Se puso en pie de nuevo. «¿De qué se trataba?».

«Búscala. Y envía una señal… ¡ahora!».

Morgana frunció el entrecejo. La voz sonaba como la de tía Bettina. Pero era imposible.

—Ya he quemado todo —dijo, hablando a la oscuridad.

«Hay algo más aún. ¡Apresúrate!».

—¿Algo más? ¿Qué? Ya estoy en ropa interior… Si la quemo, hará unas pocas chispas, y punto.

«¡Piensa! Yo dejé algo aquí…».

Entonces le vinieron a la memoria a Morgana las últimas palabras que Bettina dirigió a Faraday: «Iba a tirar este objeto abominable, pero luego decidí dártelo como recuerdo».

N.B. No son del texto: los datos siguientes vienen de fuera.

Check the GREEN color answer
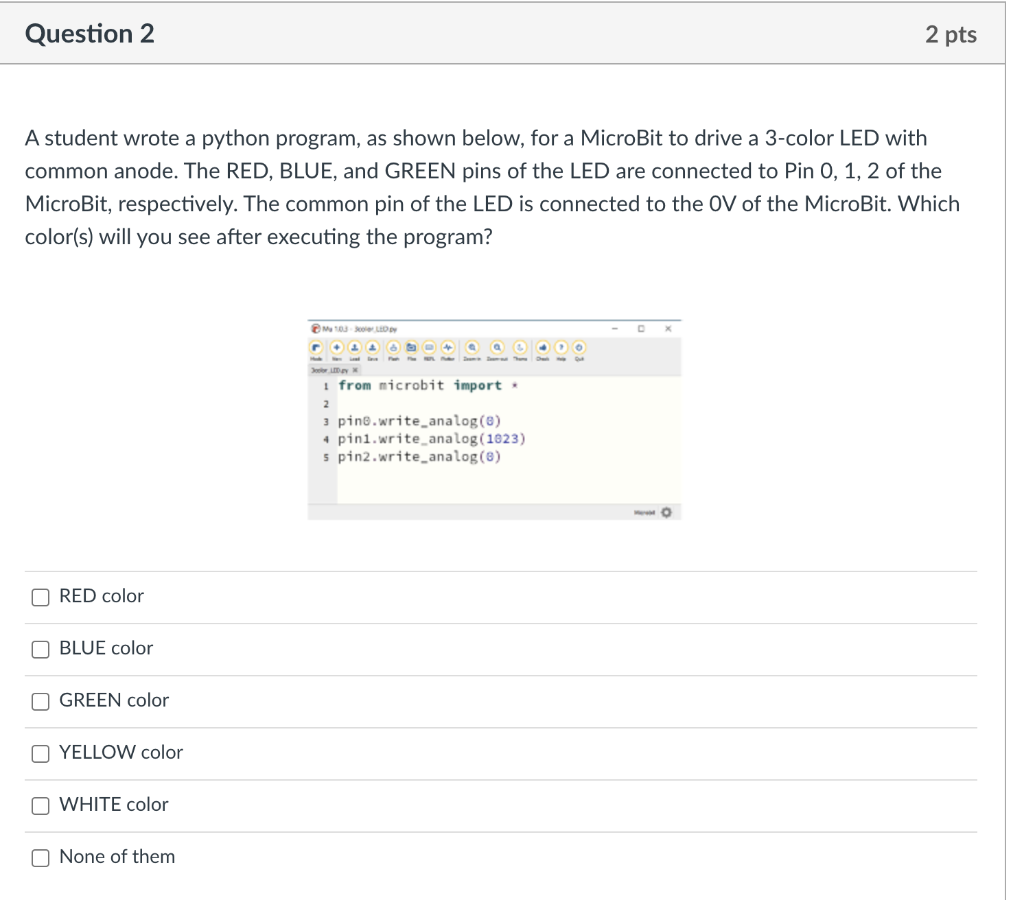This screenshot has width=1024, height=900. coord(41,701)
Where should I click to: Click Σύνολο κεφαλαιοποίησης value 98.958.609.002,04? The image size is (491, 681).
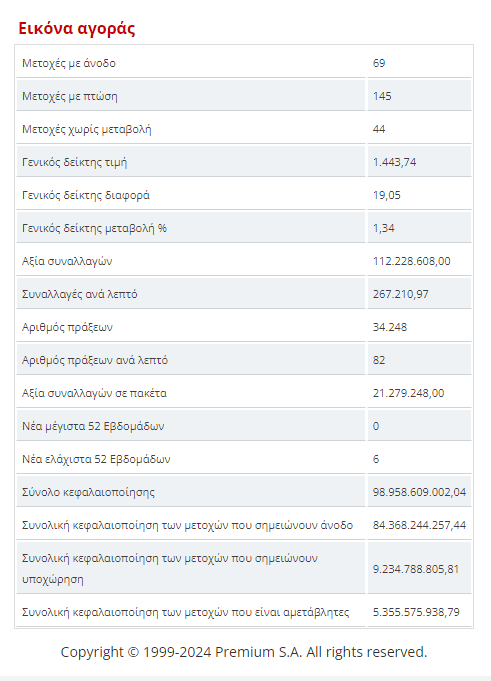pos(419,492)
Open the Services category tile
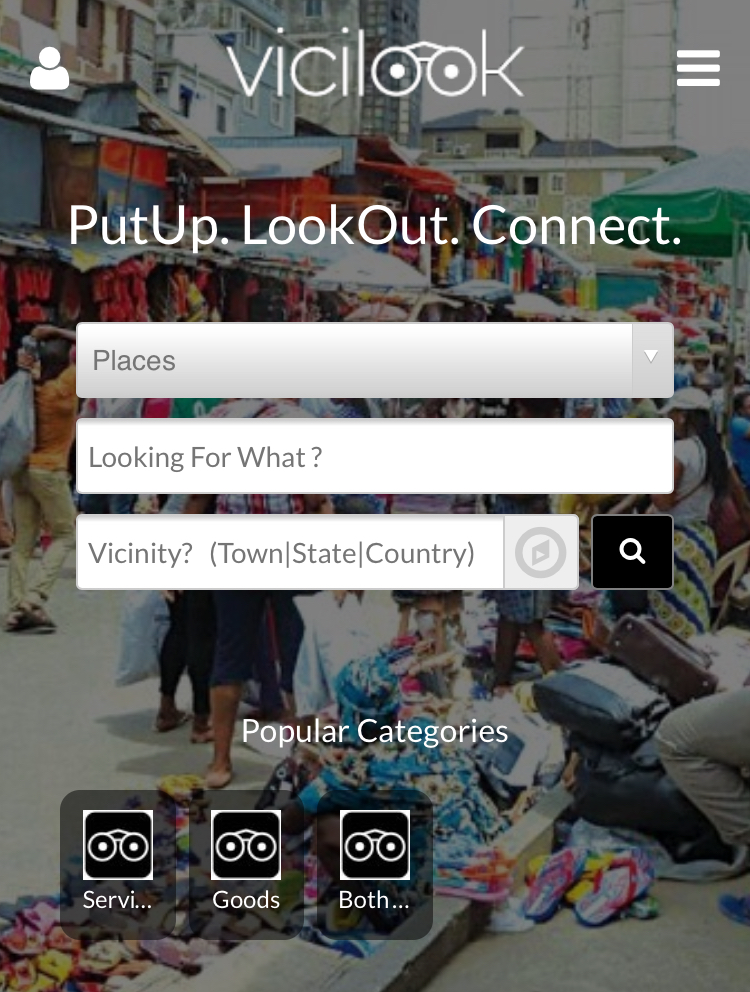This screenshot has width=750, height=992. pos(118,864)
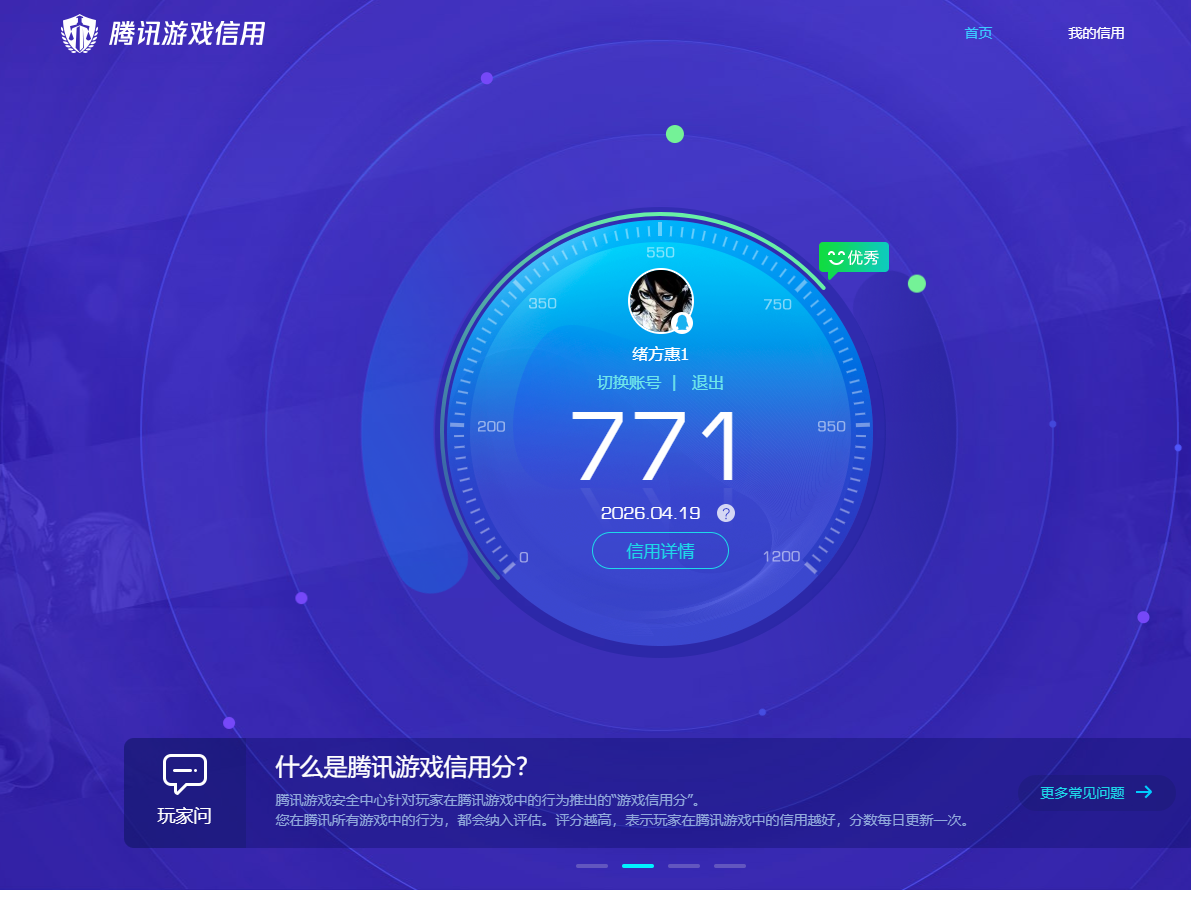Select the first carousel indicator
This screenshot has height=898, width=1191.
pyautogui.click(x=591, y=866)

¡Bettina había arrojado algo al suelo! Pero… ¿qué?

Moviendo frenéticamente el moribundo haz de luz de la linterna, Morgana registró el suelo de la kiva.

—¡Aquí no hay nada!

«¡Date prisa!».

«¡Está bien! —se dijo Morgana—. Párate a pensar. ¿Qué podría haber traído Bettina? Algo horrible, que le recordara a Elizabeth».

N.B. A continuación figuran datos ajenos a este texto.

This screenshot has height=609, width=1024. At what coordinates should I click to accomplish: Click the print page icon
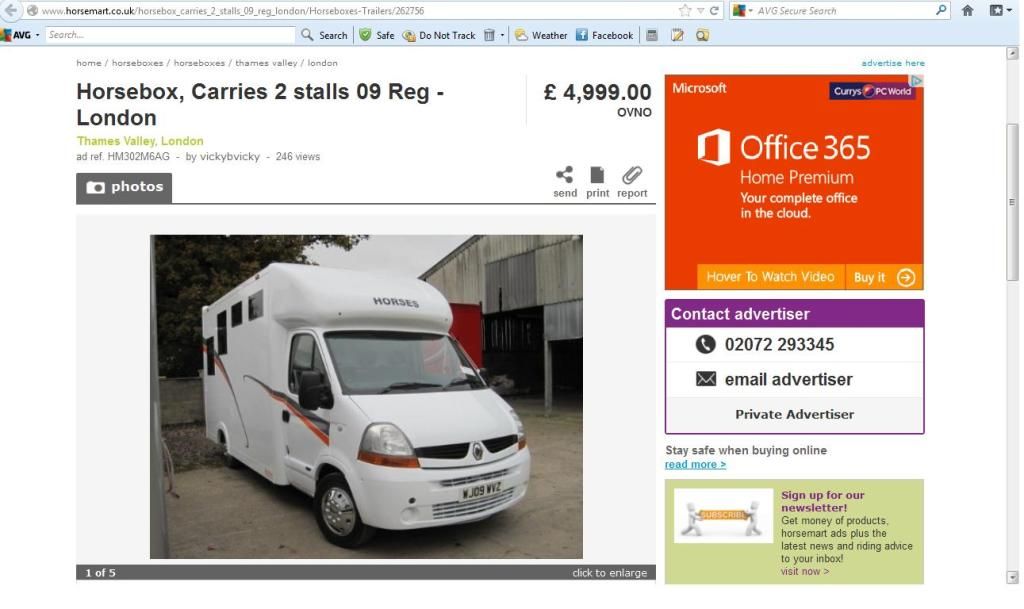pyautogui.click(x=597, y=176)
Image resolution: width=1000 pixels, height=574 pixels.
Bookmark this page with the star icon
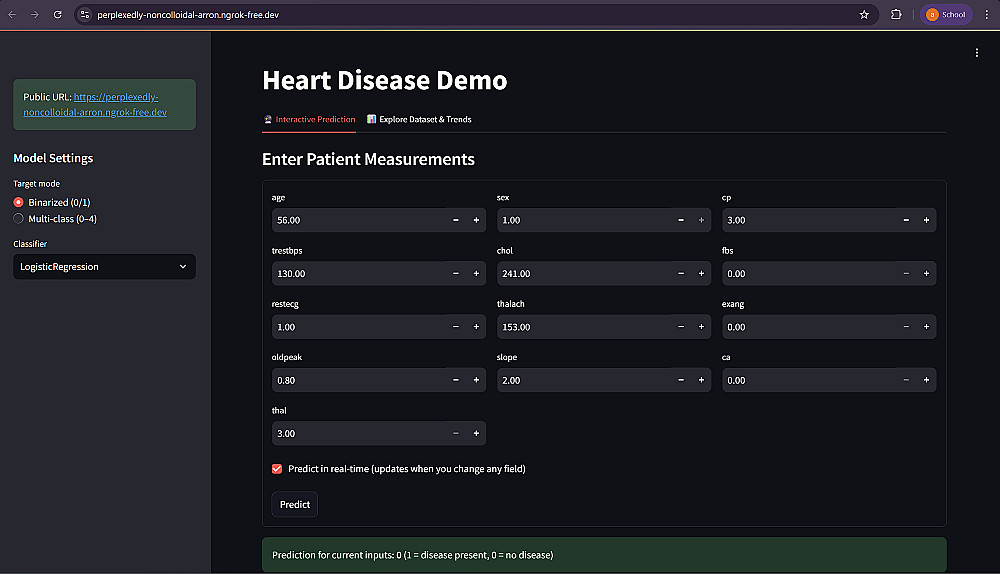coord(864,15)
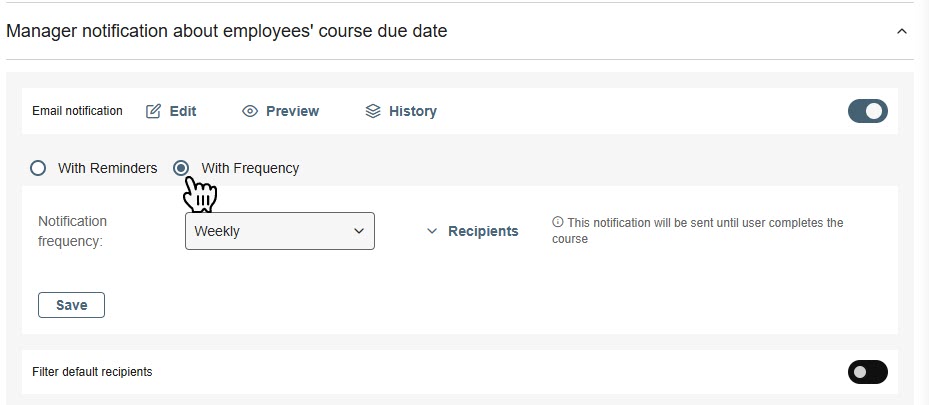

Las vibraciones que llegaban del suelo del desierto eran cada vez más débiles mientras los vehículos se alejaban de allí en otra dirección.

«¡Piensa!», le ordenó la voz.

—¡No puedo!

Morgana estaba débil, aturdida. Había estado mucho tiempo sin beber ni comer. No tenía sensibilidad en las manos y pies. Sentía la sangre como hielo en sus venas. Solo deseaba tenderse en el suelo y dormir.

Pero entonces… recordó algo acerca de una cesta que Elizabeth le había dado a Faraday. Bettina había dicho que era feísima…

Morgana se puso a gatas otra vez y comenzó a rebuscar en el suelo, hundiendo las manos en la arena y la tierra hasta que sus dedos dieron con algo. Allí estaba: la cesta paiute de Elizabeth, aplastada por los años, cubierta de polvo; una cesta tapada e impermeabilizada con resina de pino.

—Por favor, Dios mío —murmuró mientras soplaba sobre las casi apagadas ascuas para reavivarlas y poner encima de ellas la cesta—. ¡Haced que arda!

Salió una humareda que llenó la kiva de un olor asfixiante. Morgana agitó los brazos para reunir el humo en una columna y conseguir que se alzara hacia el intenso cielo azul del desierto.

Escuchó. Acercó el oído al muro.

—Os lo ruego, Señor… —sollozó.

Entonces…, las vibraciones se hicieron más fuertes y pronto oyó ruido de motores. Voces que gritaban. Cláxones estridentes. Y, por último, alguien que se asomaba al interior y arrojaba un rayo de luz a través del agujero de salida de humos.

—¡Con cuidado! —advirtió Morgana—. ¡El suelo es inestable! ¡Estoy en el interior de una kiva!